- What is expected
Take the line that contains "[Toggle menu] (18, 18)" as the first line and the final line of the records as the last; return exactly those lines and the lines between.

- Records
== Segment start ==
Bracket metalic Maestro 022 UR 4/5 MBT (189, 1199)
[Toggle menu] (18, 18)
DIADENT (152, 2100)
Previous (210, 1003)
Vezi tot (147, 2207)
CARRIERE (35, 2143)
== Segment end ==
- Task response
[Toggle menu] (18, 18)
DIADENT (152, 2100)
Previous (210, 1003)
Vezi tot (147, 2207)
CARRIERE (35, 2143)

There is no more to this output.